**DATASET CONTENT**
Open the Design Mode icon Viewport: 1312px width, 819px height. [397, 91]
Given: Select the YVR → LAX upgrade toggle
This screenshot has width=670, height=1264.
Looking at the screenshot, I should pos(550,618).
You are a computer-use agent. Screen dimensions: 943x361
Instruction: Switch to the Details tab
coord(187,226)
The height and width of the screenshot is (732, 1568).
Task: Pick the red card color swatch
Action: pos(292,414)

**TASK BRIEF**
Give the lines from the one containing "Given: Select the YVR → LAX upgrade toggle" through the end of the entries again, exactly as written and with no other lines.

**SOLVED PROBLEM**
Given: Select the YVR → LAX upgrade toggle
This screenshot has width=670, height=1264.
Looking at the screenshot, I should pos(550,618).
You are a computer-use agent. Screen dimensions: 943x361
Instruction: Switch to the Details tab
coord(187,226)
The height and width of the screenshot is (732, 1568).
Task: Pick the red card color swatch
Action: pos(292,414)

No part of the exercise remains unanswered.